15/04/2025
“Quando siamo stati poco amati, noi cerchiamo una persona che ci faccia andare bene questa cosa. Spiego meglio: noi cerchiamo una persona che somigli un pochino al nostro genitore, e quindi che sia una persona poco affettiva in fondo, una persona un po’ fredda, una persona che si manifesti poco, che abbia magari pure lui paura di amare, oppure una persona un po’ dura. E quello va bene perché è come se rivivessimo la storia col genitore, ma questa volta deve andare a lieto fine. Per cui se lui o lei ci amano apertamente non rappresentano il genitore, contano meno, sono persone che appaiono addirittura deboli a volte. Se l’altro un po’ si nega, ci emoziona parecchio perché somiglia al genitore che si nega e riconquistare quel genitore che si nega è salvare il nostro passato.

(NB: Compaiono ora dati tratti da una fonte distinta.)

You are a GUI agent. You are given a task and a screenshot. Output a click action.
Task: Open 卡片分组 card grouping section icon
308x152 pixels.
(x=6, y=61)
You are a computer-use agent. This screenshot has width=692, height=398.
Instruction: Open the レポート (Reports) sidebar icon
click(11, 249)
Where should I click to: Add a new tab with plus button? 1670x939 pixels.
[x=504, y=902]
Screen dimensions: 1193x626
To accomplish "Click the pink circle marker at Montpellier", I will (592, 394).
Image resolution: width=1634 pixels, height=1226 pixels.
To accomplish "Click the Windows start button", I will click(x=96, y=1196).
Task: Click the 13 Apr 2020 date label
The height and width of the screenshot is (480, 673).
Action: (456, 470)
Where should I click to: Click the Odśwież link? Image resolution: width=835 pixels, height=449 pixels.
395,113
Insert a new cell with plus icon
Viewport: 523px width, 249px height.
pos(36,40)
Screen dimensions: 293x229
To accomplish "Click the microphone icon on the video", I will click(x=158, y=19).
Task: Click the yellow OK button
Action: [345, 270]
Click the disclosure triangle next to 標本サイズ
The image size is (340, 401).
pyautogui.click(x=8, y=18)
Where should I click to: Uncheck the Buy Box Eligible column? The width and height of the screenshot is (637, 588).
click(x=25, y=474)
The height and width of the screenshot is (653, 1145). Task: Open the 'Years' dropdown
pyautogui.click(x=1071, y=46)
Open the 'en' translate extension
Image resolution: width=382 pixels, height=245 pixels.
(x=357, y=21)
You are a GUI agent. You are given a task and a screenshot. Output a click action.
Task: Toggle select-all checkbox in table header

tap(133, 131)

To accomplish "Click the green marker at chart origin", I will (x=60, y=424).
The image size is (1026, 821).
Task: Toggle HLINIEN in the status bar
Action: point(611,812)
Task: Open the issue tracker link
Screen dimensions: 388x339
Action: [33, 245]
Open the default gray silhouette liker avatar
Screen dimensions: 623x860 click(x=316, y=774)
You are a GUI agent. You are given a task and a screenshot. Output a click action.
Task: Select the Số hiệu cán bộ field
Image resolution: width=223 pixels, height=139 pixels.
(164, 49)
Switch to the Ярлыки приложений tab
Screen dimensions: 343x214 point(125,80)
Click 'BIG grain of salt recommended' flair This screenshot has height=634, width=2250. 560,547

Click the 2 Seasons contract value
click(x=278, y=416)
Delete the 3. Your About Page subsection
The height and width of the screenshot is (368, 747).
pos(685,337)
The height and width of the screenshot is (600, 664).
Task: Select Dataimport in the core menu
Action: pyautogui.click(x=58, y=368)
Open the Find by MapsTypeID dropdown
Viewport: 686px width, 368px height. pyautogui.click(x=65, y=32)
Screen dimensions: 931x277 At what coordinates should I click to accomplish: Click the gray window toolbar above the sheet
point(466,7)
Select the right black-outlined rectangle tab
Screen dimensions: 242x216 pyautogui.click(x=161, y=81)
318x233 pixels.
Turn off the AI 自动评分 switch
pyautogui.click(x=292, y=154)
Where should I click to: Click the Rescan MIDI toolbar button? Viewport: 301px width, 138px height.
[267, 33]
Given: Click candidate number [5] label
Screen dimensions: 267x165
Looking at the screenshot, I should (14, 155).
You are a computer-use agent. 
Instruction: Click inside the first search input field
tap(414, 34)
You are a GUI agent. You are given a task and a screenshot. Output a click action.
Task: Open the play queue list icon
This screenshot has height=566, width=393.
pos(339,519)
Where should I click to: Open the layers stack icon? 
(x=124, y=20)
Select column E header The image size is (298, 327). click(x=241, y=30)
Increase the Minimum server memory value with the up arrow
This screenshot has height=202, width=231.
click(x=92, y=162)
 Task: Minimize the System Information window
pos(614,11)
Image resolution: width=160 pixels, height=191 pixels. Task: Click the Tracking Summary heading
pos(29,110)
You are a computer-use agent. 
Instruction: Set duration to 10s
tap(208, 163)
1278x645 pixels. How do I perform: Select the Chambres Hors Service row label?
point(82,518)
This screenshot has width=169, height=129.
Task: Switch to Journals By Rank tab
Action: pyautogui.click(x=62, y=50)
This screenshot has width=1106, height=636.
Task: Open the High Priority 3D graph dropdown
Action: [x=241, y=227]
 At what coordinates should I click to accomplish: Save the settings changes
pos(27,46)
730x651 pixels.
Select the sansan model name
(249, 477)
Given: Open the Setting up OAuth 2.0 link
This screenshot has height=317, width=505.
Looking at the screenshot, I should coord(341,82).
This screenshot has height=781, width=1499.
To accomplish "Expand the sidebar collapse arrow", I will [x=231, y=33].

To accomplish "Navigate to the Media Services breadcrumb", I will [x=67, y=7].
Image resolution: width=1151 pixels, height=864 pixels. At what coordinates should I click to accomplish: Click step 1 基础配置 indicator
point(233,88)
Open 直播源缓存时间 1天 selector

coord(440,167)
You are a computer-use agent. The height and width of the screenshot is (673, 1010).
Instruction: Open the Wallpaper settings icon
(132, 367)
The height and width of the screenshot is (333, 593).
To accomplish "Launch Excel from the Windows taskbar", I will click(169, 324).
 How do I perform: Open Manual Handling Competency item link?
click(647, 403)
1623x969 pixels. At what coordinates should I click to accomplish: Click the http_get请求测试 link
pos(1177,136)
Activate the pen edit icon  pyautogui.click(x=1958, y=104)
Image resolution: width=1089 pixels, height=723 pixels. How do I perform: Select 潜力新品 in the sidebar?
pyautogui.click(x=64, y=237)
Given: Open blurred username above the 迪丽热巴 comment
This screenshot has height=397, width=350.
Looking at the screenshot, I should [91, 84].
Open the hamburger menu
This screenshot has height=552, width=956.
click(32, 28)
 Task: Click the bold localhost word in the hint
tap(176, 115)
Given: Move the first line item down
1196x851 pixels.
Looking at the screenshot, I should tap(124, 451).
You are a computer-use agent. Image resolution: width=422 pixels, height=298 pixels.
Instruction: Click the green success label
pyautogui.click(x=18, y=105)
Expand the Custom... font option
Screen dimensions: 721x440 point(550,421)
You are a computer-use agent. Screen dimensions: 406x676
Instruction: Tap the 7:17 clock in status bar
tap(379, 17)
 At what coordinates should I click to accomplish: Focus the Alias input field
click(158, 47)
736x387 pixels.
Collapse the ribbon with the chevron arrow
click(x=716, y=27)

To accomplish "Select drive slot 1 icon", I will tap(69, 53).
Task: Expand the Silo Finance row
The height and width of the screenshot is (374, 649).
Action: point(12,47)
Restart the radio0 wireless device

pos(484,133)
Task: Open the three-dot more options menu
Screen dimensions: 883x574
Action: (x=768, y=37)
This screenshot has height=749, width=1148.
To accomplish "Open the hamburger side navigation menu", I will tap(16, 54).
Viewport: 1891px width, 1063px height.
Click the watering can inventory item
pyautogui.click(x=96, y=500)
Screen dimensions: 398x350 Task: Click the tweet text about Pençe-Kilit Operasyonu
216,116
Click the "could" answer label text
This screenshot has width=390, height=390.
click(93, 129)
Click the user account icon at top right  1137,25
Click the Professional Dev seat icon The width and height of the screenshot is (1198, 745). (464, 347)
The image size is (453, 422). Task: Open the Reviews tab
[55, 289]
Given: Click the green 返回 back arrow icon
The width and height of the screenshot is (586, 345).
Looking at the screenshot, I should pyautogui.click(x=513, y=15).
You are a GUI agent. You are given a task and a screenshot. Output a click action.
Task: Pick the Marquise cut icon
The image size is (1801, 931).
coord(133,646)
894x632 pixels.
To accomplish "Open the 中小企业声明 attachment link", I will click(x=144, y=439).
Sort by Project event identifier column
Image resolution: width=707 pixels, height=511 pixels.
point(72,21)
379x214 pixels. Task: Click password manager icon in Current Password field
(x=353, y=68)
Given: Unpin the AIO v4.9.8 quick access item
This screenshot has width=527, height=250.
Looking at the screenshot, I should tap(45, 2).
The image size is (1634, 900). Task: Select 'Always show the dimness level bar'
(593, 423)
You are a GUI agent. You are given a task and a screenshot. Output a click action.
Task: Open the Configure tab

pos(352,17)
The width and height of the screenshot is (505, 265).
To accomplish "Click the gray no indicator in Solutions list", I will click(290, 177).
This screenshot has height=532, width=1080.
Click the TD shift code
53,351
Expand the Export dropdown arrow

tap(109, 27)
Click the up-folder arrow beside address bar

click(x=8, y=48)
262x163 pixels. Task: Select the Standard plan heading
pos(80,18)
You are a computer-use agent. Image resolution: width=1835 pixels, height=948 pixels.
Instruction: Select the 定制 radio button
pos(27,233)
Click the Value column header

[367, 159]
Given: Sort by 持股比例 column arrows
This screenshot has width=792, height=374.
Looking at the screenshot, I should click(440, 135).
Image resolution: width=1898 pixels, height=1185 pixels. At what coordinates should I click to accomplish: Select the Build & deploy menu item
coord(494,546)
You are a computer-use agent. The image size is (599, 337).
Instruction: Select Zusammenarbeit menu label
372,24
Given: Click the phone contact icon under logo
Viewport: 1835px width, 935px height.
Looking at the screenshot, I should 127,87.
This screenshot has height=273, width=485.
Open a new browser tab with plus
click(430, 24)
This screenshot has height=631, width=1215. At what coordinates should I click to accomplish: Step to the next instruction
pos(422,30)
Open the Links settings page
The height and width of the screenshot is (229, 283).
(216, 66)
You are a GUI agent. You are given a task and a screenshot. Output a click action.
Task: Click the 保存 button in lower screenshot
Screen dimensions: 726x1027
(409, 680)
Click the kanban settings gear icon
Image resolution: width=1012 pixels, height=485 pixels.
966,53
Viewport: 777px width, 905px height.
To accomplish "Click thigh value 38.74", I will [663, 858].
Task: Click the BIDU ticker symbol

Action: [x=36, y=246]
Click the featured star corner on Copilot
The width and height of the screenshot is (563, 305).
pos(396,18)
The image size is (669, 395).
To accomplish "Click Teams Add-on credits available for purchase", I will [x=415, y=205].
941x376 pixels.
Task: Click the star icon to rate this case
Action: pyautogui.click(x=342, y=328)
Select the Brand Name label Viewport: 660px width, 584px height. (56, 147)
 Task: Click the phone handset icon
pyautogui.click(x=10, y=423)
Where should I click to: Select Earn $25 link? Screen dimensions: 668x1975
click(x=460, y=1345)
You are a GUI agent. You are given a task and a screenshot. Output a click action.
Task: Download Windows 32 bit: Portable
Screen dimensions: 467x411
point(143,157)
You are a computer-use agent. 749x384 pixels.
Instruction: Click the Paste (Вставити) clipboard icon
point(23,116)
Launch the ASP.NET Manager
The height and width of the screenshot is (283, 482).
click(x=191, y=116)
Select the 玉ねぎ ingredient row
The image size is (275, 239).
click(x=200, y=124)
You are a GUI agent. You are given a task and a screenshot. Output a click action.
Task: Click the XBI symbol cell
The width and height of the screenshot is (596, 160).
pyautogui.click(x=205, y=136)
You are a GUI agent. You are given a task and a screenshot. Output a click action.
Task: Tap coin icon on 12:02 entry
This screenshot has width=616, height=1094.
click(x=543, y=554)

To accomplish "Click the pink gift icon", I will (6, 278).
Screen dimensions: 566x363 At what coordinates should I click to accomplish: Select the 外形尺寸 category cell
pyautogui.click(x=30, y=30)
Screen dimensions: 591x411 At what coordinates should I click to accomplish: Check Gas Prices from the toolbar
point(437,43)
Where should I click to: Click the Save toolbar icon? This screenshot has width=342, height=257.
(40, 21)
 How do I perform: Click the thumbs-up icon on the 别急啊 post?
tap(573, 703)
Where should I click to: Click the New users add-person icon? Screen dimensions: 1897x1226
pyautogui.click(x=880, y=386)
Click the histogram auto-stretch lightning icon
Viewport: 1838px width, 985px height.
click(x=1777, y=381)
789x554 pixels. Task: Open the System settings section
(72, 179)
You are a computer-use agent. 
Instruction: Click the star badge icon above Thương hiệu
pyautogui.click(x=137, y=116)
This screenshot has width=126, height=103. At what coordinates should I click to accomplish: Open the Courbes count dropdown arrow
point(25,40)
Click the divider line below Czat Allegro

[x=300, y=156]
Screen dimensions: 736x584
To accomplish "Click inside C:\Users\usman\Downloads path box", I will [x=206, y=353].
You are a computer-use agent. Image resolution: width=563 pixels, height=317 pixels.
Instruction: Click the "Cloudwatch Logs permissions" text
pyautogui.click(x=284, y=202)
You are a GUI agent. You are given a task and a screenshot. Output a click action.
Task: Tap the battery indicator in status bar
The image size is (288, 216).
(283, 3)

Passato che non ricordiamo, eh, attenzione. Passato che non ricordiamo ma di cui abbiamo conservato le emozioni.
Quando siamo così protesi a conquistare l’amore dell’altro, l’altro non lo vediamo e quindi non lo amiamo, e quindi non sappiamo amare. [...] Quando siamo così preoccupati da come ci tratta l’altro, cioè se ci ha dato segni di amarci, se ci preferisce, se ci ha detto che siamo belli o belle, se ci ripete continuamente che ci ama, noi dell’altro poco ce ne curiamo.
Per noi lui è interessante per questo riconoscimento che ci può dare: un riconoscimento che è mancato da bambini. L’altro è quello che ci può dare l’estasi o la depressione profonda: diventa tutto per noi, ma l’altro sente che c'è una fregatura. Ci preoccupiamo di essere amati, ma non amiamo.”